What you are asked to do: Each line in the entries below that holds the word "circle" belongs in the answer.

Data extract:
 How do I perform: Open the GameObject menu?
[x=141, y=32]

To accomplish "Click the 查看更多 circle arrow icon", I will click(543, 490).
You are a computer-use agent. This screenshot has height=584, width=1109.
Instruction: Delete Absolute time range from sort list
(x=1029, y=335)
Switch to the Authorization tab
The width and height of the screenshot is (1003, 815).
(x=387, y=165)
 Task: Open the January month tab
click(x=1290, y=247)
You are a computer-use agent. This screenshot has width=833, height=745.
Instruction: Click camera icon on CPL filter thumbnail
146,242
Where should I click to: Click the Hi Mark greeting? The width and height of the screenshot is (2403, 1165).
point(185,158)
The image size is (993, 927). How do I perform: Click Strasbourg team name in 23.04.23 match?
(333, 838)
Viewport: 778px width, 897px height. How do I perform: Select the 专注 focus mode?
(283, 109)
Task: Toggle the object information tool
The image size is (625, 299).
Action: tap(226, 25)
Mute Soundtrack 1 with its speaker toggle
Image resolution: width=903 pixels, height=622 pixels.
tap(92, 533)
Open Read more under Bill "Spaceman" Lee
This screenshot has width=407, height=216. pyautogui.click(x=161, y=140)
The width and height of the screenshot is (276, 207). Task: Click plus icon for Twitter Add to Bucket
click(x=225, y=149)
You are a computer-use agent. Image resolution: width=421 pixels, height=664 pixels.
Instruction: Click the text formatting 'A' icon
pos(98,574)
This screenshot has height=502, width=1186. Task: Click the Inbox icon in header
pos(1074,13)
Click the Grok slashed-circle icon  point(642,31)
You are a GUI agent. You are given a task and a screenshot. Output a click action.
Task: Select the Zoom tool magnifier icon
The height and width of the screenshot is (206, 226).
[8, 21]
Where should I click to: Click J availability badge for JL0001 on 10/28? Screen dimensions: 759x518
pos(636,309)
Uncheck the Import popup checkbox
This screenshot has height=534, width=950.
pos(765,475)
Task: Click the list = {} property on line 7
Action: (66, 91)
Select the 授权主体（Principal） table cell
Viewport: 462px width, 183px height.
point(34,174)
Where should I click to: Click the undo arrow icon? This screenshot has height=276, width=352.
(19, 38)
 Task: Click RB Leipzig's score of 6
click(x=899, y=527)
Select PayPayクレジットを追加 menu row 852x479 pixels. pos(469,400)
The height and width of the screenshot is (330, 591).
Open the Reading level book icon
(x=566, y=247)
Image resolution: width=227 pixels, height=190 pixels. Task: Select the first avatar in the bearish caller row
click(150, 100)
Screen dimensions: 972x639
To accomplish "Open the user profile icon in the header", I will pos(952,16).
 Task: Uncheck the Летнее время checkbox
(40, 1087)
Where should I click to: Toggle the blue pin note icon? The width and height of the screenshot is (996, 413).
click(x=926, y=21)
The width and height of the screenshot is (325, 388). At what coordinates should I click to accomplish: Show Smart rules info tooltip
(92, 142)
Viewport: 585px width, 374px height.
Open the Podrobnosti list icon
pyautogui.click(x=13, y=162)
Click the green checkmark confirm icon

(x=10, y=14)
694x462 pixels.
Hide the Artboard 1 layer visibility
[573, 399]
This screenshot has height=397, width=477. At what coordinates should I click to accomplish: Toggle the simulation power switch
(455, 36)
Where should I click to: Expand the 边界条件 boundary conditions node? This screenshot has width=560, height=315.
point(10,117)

Output for this task:
To accomplish "Click the 查看更多 circle arrow icon", I will click(543, 490).
Click the Grok slashed-circle icon  point(642,31)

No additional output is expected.